Required task 1:
List every sort-key level that the xdiff patch reply gives for Unicode collation.
Required task 2:
Pick up the xdiff patch reply after its final line and carry it on.

Document segment:
►
Re: [PATCH 4/5] xdiff: introduce XDF_IGNORE_CASE

Jakub Narebski <jnareb@xxxxxxxxx> · Wed, 22 Feb 2012 10:07:56 -0800 (PST)

Junio C Hamano <gitster@xxxxxxxxx> writes:

> Teach the hash function and per-line comparison logic to compare lines
> while ignoring the differences in case.  It is not an ignore-whitespace
> option but still needs to trigger the inexact match logic, and that is
> why the previous step introduced XDF_INEXACT_MATCH mask.

Nb. how it compares with ignore case in filesystem paths?

> Assign the 7th bit for this option, and move the bits to select diff
> algorithms out of the way in order to leave room for a few bits to add
> more variants of ignore-whitespace, such as --ignore-tab-expansion, if
> somebody else is inclined to do so later.

Or do a proper Unicode sorting / collation algorithm, with different
levels 

  (4.3 Form a sort key for each string, UTS #10.):

     Level 1: alphabetic ordering
     Level 2: diacritic ordering
     Level 3: case ordering
     Level 4: tie-breaking (e.g. in the case when variable is 'shifted')

> We would still need to teach the front-end to flip this bit, for this
> change to be any useful.
> 
> Signed-off-by: Junio C Hamano <gitster@xxxxxxxxx>
> ---

> +static inline int match_a_byte(char ch1, char ch2, long flags)
> +{
> +	if (ch1 == ch2)
> +		return 1;
> +	if (!(flags & XDF_IGNORE_CASE) || ((ch1 | ch2) & 0x80))
> +		return 0;
> +	if (isupper(ch1))
> +		ch1 = tolower(ch1);
> +	if (isupper(ch2))
◄
Material:
►
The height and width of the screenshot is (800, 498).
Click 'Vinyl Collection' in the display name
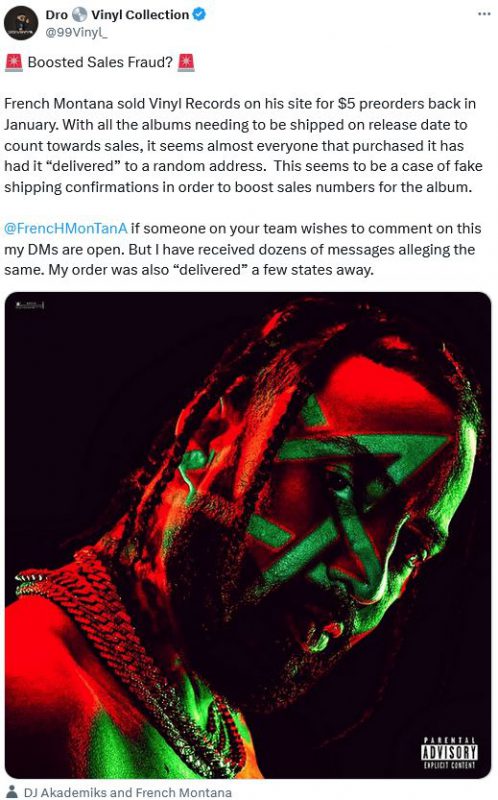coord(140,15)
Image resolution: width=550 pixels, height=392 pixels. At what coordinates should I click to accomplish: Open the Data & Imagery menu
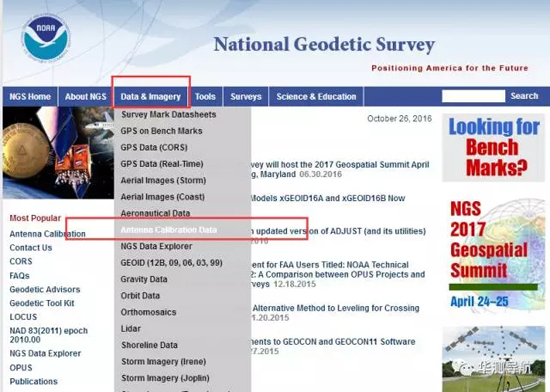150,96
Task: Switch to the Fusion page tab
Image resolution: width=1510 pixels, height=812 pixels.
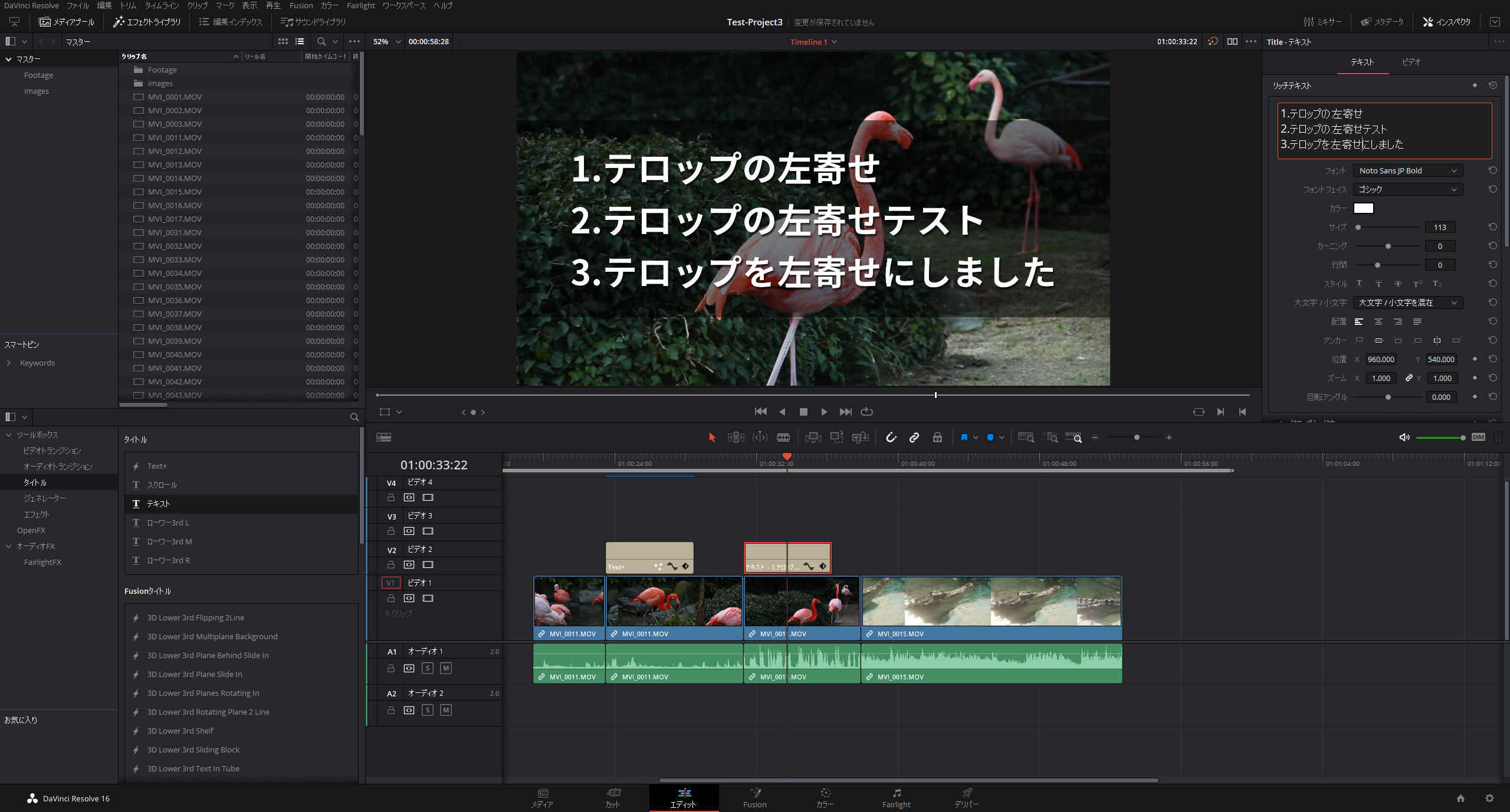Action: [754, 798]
◄
►
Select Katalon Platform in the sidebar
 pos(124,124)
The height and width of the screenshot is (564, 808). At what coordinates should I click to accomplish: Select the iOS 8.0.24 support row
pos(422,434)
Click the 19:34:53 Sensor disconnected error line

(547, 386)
◄
Final answer 1:
Level 1: alphabetic ordering
Level 2: diacritic ordering
Level 3: case ordering
Level 4: tie-breaking (e.g. in the case when variable is 'shifted')

Final answer 2:
> +		ch2 = tolower(ch2);
> +	return (ch1 == ch2);
> +}

<del>
Wouldn't a better solution be a collate algorithm rather than changing
a sorting function?  Or is it a performance hack on typical body of
text under version control (mainly lowercase)?
</del>

"(libc.info)Collation Fuctions" says:

     The functions `strcoll' and `wcscoll' perform this translation
  implicitly, in order to do one comparison.  By contrast, `strxfrm' and
  `wcsxfrm' perform the mapping explicitly.  If you are making multiple
  comparisons using the same string or set of strings, it is likely to be
  more efficient to use `strxfrm' or `wcsxfrm' to transform all the
  strings just once, and subsequently compare the transformed strings
  with `strcmp' or `wcscmp'.

The function match_a_byte (memcoll?) defined here is similar to strcoll;
do we compare single line with more than one other line?

> +static inline unsigned long hash_a_byte(const char ch_, long flags)
> +{
> +	unsigned long ch = ch_ & 0xFF;
> +	if ((flags & XDF_IGNORE_CASE) && !(ch & 0x80) && isupper(ch))
> +		ch = tolower(ch);
> +	return ch;
> +}
> +

Hmmm... hash_a_byte (memxfrm?) is similar to strxfrm, so you do use
one or the other...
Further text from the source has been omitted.